If you are teaching your child to recognize letters or to spell her name, buy some inexpensive floating craft foam from your local craft shop. Available in bright colours, they can be cut to resemble every letter of the alphabet, making them perfect for bath-time learning. Or cut out some numbers and teach her to count.

  • Playthings from the kitchen cupboard

Many of the best bath-time toys are likely to be found in the kitchen. Plastic food containers like margarine/butter tubs, measuring spoons, large cooking spoons, funnels, colanders, cups, milk cartons — if it floats, pours, stirs or drips, it will inspire your child’s imagination. Plastic lids become floating platforms. Funnels create waterfalls. Plastic mesh fruit baskets will create masses of bubbles in soapy water. (It’s best to avoid wooden and metal items; wood will splinter and get mildewed and metal rusts.) Simple, sturdy plastic items are safe and easy to clean; just wipe down plastic bath toys routinely with a water and bicarbonate of soda solution or run them through the dishwasher.

  • Go fishing with a kitchen strainer

A small plastic vegetable strainer lets toddlers scoop up sponges or shapes cut from craft foam and promotes hand-eye coordination, too.
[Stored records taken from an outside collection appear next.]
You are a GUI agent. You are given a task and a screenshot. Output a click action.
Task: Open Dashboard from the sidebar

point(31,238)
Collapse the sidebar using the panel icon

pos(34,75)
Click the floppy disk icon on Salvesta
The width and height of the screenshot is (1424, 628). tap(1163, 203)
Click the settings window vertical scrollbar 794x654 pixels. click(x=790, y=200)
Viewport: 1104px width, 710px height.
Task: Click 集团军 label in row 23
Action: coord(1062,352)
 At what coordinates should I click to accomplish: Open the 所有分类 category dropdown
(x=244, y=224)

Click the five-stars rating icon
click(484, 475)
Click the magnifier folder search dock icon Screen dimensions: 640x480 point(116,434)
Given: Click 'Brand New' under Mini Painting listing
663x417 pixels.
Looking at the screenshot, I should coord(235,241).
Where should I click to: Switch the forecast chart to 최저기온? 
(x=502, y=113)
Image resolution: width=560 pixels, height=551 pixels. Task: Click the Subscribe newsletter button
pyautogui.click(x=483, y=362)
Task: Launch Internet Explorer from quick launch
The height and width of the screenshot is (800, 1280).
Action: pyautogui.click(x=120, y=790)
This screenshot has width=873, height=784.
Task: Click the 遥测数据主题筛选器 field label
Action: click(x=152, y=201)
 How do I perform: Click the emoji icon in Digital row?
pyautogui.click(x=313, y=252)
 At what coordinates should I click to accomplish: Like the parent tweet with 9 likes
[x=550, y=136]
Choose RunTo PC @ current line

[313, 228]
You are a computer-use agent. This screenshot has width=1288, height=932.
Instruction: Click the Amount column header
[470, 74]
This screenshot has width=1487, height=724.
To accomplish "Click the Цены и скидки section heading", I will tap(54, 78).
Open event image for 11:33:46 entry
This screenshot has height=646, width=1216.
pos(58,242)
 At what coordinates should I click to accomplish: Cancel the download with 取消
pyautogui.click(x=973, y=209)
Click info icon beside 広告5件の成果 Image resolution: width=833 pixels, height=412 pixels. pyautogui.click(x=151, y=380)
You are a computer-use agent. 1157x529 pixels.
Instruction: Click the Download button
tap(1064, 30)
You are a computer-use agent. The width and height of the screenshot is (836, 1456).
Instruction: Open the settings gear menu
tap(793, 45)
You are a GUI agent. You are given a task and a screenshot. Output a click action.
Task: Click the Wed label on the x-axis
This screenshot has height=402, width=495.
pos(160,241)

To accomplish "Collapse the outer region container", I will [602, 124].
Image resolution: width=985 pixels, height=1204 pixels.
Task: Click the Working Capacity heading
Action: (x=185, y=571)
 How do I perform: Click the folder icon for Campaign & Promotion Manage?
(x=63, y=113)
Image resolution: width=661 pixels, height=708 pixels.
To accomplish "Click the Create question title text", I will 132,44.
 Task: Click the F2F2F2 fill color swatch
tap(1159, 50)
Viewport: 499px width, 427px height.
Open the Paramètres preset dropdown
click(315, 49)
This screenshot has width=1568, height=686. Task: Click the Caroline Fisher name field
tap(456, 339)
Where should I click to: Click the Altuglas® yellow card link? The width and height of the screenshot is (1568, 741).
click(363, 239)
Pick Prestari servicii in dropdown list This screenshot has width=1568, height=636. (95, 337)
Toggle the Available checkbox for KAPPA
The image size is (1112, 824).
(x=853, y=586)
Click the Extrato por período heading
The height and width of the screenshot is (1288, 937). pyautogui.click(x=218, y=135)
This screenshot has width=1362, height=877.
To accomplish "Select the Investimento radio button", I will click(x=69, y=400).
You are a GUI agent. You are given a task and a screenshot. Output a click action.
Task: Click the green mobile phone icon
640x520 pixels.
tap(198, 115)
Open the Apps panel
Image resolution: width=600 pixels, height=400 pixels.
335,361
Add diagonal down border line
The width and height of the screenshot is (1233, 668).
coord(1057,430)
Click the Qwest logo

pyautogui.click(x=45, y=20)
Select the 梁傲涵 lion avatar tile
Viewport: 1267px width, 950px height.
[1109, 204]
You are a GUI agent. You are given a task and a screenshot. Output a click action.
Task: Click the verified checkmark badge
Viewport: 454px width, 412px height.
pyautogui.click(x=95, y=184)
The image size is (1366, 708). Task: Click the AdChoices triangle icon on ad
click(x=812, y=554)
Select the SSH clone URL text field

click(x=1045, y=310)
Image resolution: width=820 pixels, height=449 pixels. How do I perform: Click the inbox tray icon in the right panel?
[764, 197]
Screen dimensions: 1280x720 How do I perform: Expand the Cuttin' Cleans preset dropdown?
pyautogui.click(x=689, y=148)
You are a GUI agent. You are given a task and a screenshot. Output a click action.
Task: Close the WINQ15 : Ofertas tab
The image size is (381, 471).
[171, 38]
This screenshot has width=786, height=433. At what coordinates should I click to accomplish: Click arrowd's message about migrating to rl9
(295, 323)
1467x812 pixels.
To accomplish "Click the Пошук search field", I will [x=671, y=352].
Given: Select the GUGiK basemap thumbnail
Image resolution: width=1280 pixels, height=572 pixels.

An aquarium net will also work. (Thoroughly wash and disinfect a used net first.) Help your toddler to drop her ‘catch’ into a plastic container and count the items together when she gets tired of fishing in the tub.

  • Commander of the fleet!

Save wax-coated milk and cream containers, snip the spout off, close the top with a bit of gaffer tape and paint a fleet for your little seafarer in his or her colour of choice, using water-insoluble paint. Give each boat a name, add numbers to the sides and a lollipop stick mast and you’ll have a no-cost bath-rime armada ready to command.

  • Throw in the sponge

Raid kitchen drawers and storage cupboards for plain kitchen and household sponges of all sizes and colours, and cut them into lots of different shapes. Your child will be able to play stacking games with floating circles, triangles, stars, crescent moons, leaves, keyholes, doughnuts and whatever else your (and his) inventive mind can come up with. Caution: before turning the playthings over to your child for the first time, disinfect used sponges by either (a) soaking them in a mild chlorine bleach solution and rinsing well or (b) wetting them and then microwaving on High for 1-2 minutes. After the bath, start a good habit by getting your toddler to help wipe the tub with a designated ‘clean-up’ sponge.

  • Produce-bag storage

Turn a large, plastic-mesh produce bag from the supermarket into a storage bag for bath toys. (Avoid string bags made of natural materials such as cotton, which can become mouldy and harbour germs.) If a plastic mesh bag has a paper label, it can be soaked off in warm water. If the bag’s drawstring isn’t strong enough, replace it; a length of strong ribbon or plastic string, knotted tightly, works well. Be sure to remove any metal staples or plastic tags that may come with the bag. After your child’s bath, put the bath toys into the bag and rinse them under running water. Then hang the bag from a tap handle or shower head so that the toys can drip-dry.